В Индии традиционно музыка, танец, драма, поэзия перекликаются и пересекаются. Так, тамильский поэт Ирайянар в своем трактате «Музыкальная грамматика» (IV в.) пишет о поэзии-пении, музыке и драме-игре как о трех «языках», которые могут сливаться в едином движении. (Рыжакова, 2004). В древние времена различные виды искусств действительно составляли наречие одного языка. «Цветовое восприятие звуков очень характерно для индийской музыки… В ведическую эпоху существовало всего три музыкальных тона и наиболее актуальны были три цвета (белый, красный и черный). В поздневедический период возник сатпак – гамма из семи “нот”, соответствующих семи цветам… Музыкальные мелодии раги (индийской музыкальной формы) нередко зашифровывались в полихромном мозаическом орнаменте индийских храмов и мечетей… Единство индийской поэзии, музыки и танца ощутимо и по сей день» (Рыжакова, 2004).
В Древнем Китае еще сильнее прослеживается синкретичность различных видов искусств и их взаимосвязь. Так, ученый в древнем Китае должен был владеть всеми видами искусств: пейзажной живописью, которая могла содержать в себе стихотворные строки, написанные с помощью каллиграфии, игрой на музыкальных инструментах, боевыми искусствами, т. е. владеть своим телом, рукой, голосом в соединении со своим сердцем. Каллиграф для того, чтобы написать иероглиф «море», должен сам стать морем, так чтобы движение моря отразилось в движении его тела и кисти.
Еще дальше продвинулись в этой синкретичности японцы, придумав особый жанр живописи – хайга, который объединяет в себе рисунок и каллиграфическое написание трехстишия хайку.
В каллиграфическом написании стихотворения можно было разглядеть и стойло верблюда, и луну, и еще что-то невидимое, что передавало смысл и ощущение этого стихотворения. Изображение луны и иероглифа «луна» слиты в единый образ, напоминающий печать.

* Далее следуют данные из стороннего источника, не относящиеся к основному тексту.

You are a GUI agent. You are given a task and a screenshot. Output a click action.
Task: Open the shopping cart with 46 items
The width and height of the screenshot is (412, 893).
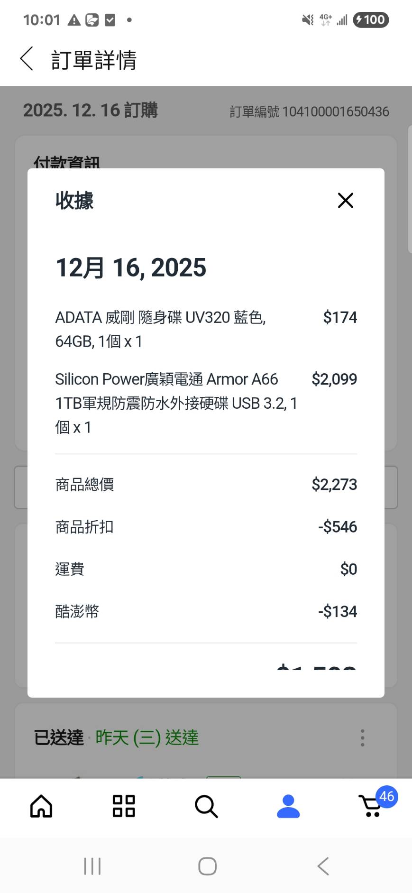372,806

В тибетской культуре тоже можно видеть соединение различных видов искусств в единую систему, призванную гармонизировать и совершенствовать речь, движение и мысли человека. Искусства, причем не одно, а многие искусства сразу, служат цели самосовершенствования и становятся способом самовыражения, хотя при этом от посвященного требуется соблюдение определенных канонов.
В соответствии с тибетскими воззрениями, одни и те же законы творчества действуют в любом виде искусства – пении, рисунке, поэзии, перформансе или представлении, а также в астрологии и геомантии (гадании с помощью земли, песка). К особому виду творчества тибетские мыслители относят взращивание детей, где мать тоже должна проявить мудрость и чувство меры, чтобы, воспитывая ребенка, поддержать в нем его естественные таланты.
В отличие от канонизированных форм выражения, принятых в традиционных культурах, в современном подходе интермодальной терапии искусствами клиенту предоставляется полная свобода самовыражения, хотя часто так бывает, что бессознательно человек сам обращается к архетипическим образам и формам в движении, рисунке или поэзии. И иногда терапевты могут осознанно использовать образцы и приемы тех или иных традиционных культур в терапевтических целях (см. ч. 2, гл. 8 «Дыхание корней. Культур-ориентированная интермодальная терапия искусствами» – с. 267).
Познавательная, катарсическая и гармонизирующая функции искусства
В древнеримской культуре традиционно искусства не существовали сами по себе, а служили одним из способов познания мира. Искусства составляли часть философии, тогда еще тесно связанной с религией: например, Лукреций Кар, древнеримский поэт и философ, излагал свои философские научные концепции, блестящие догадки об устройстве мира в поэтической форме.
О единстве искусства и науки говорят и современные исследователи, они сходятся во мнении, что принципы строения мира на уровне макро- и микрокосма сходны, единые узоры или геометрические орнаменты, спирали, круги, разветвляющиеся линии являются базовыми в строении различных природных организмов как на молекулярном и клеточном, так и на видимых уровнях. Узоры, названные фракталами, сложные сплетения форм и цвета растений и клеточных структур часто похожи на предметы искусства (Бриггс, 1992).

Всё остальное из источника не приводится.